This post is divided as follows (for a more interactive experience, checkout the streamlit demo):
Information Closeness
Let’s say we have two journals \(F\) and \(S\) (mockup data in Fig. 1.) with two very distinct natures of reviewing research paper submissions. Reviewers at journal \(F\) are very cautious and it’s rare to see they review a paper as reject or accept. Journal \(S\), on the other hand, tends to take a clear stance on the paper’s acceptance/rejection status.
Given that, weak reject vs. weak accept in the context of \(S\) are informational close because they are closer assessment, while \(F\) treating them as two far ends of the grading scales due to the fact this is a strong disagreement between reviewers in the context of \(F\).

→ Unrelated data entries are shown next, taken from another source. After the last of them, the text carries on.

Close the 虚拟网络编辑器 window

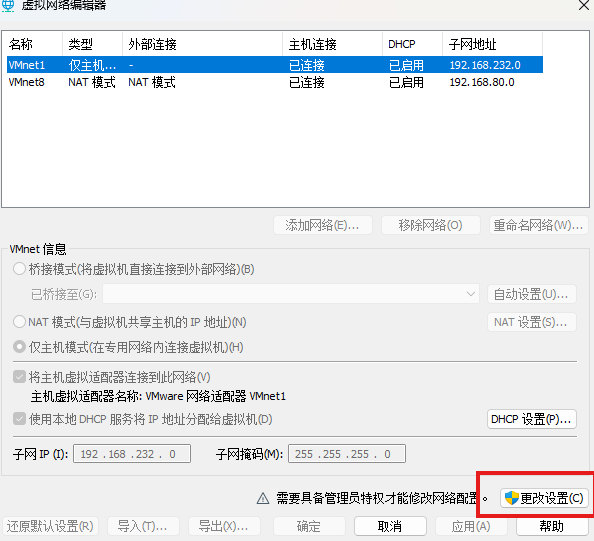584,5
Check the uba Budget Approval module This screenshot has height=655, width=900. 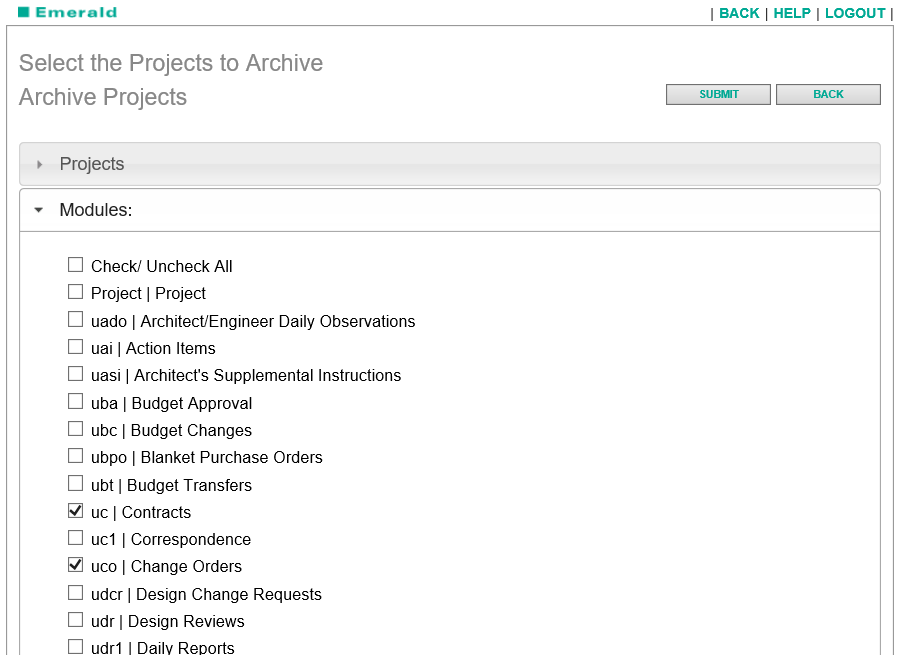click(x=76, y=401)
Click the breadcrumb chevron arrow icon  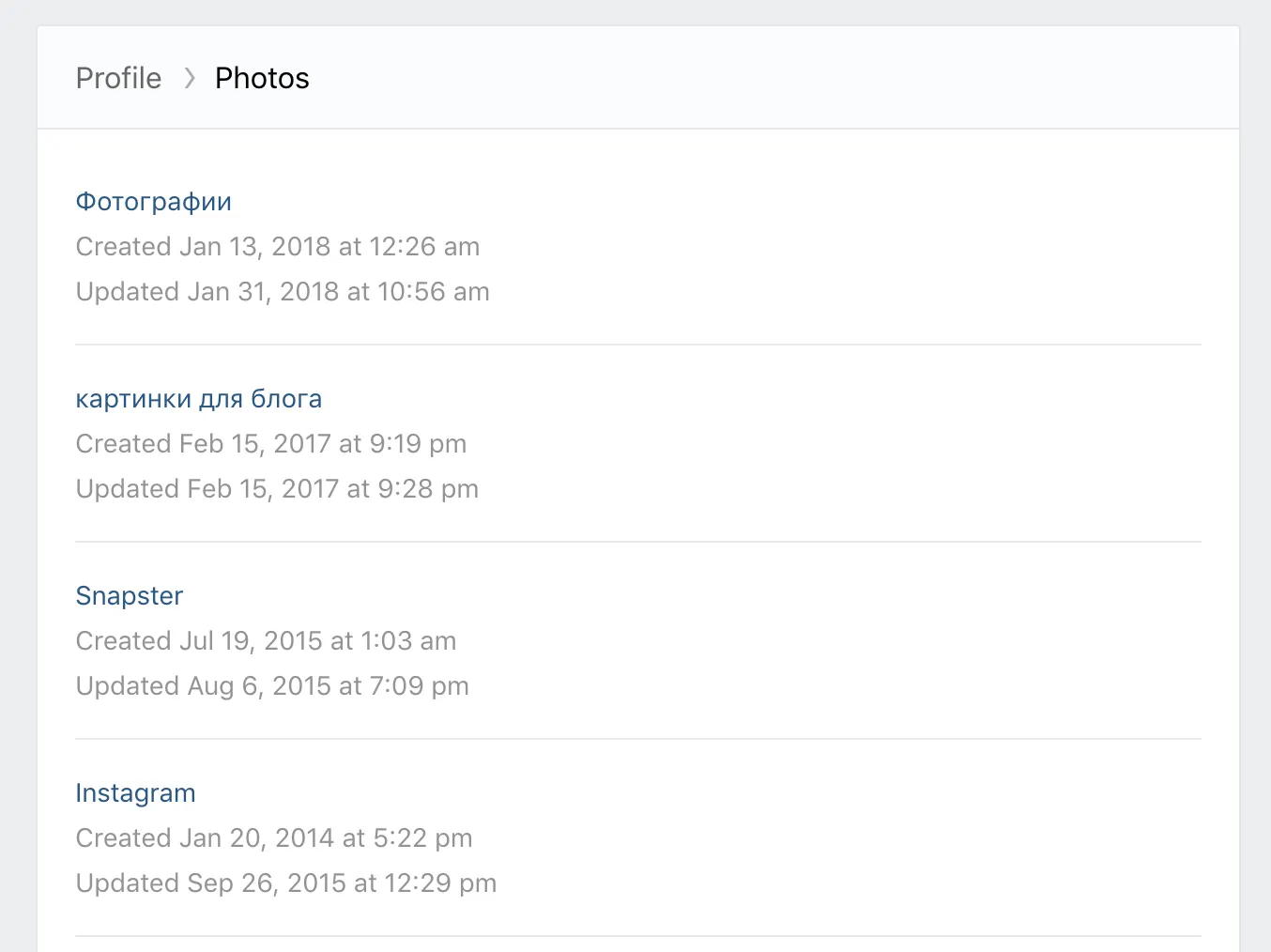click(x=190, y=78)
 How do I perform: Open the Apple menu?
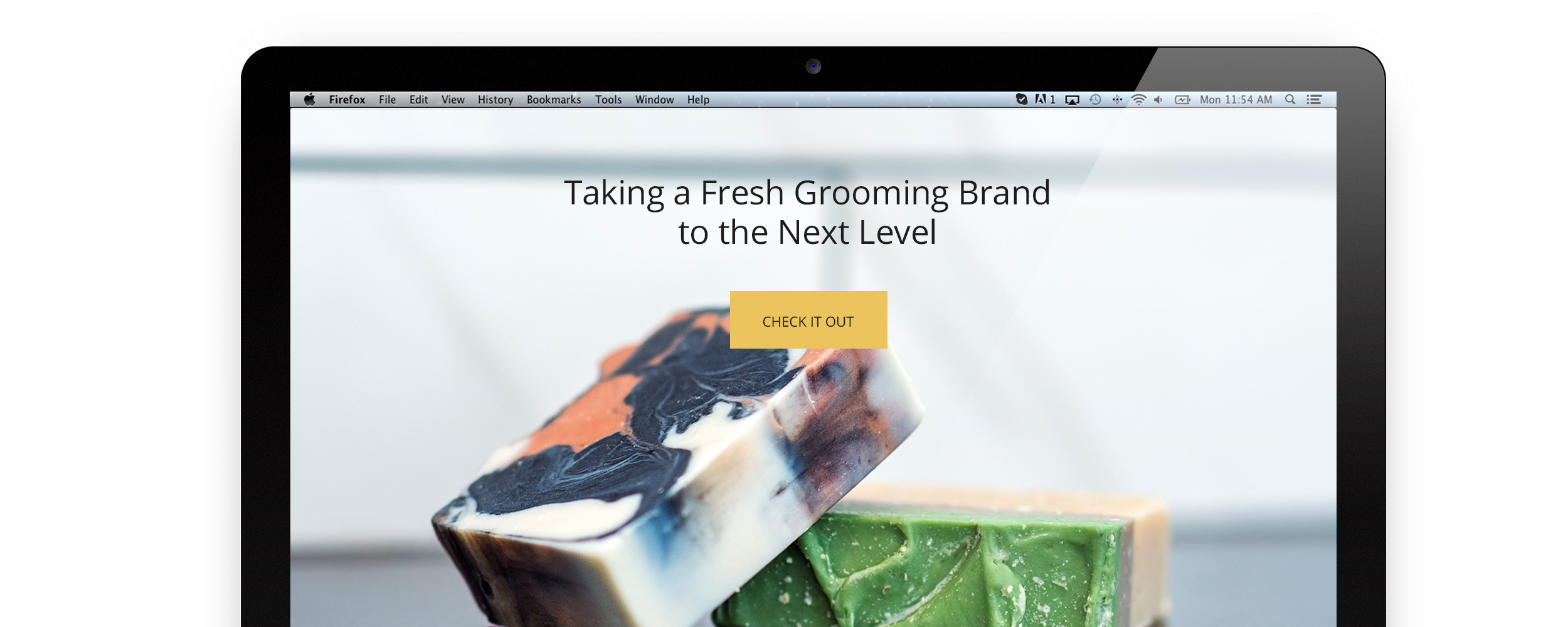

Put it differently, two classes \(a\) and \(b\) are informationally close if the probability of finding data points between the two is low.
More formally, given a set of ordinal classes \(C=\{c_1, ..., c_m\}\) and amount of data points assigned to each class \(\{n_1, ..., n_m\}\) with \(N=\Sigma_{i=1}^{m} n_i\), the informational closeness of any class pair \(IC(c_i, c_j)\) is the inverse \(-log(.)\) of the probability of data points assigned to classes in between \((\frac{n_i}{2} + \Sigma_{k=i+1}^{j} n_k)/N\).
Put it all together, we have \[IC(c_i, c_j) = -log(\frac{\frac{n_i}{2} + \Sigma_{k=i+1}^{j} n_k}{N})\]
To be clear, \[IC(c_1, c_3) = -log(\frac{n_1/2 + n_2 + n_3}{N})\] \[IC(c_3, c_1) = -log(\frac{n_3/2 + n_2 + n_1}{N})\] \[IC(c_1, c_1) = -log(\frac{n_1/2}{N})\]
Fig. 1. Two journals \(F\) and \(S\) with two very distinct natures of reviewing research paper submissions.
In the above charts, for each journal, we computed \(IC\) for all class combinations and show the top closest and furthest pairs. As expected, both journals agree that reject vs. accept is the furthest pair. Journal \(S\) treats those on the border: weakly reject, undecided, weakly accept as closest pairs, given there are small amount of data points between them.
Note that, \(IC\) is not symmetrical, hence \(IC(c_i, c_j) \neq IC(c_j, c_i)\). Also for the ease of readability, we scale the computed value by a constant of \(1/log(2)\).
Closeness Evaluation Measure
Next question: How to formulate the idea of informational closeness to an usable evaluation metric for ordinal classification task?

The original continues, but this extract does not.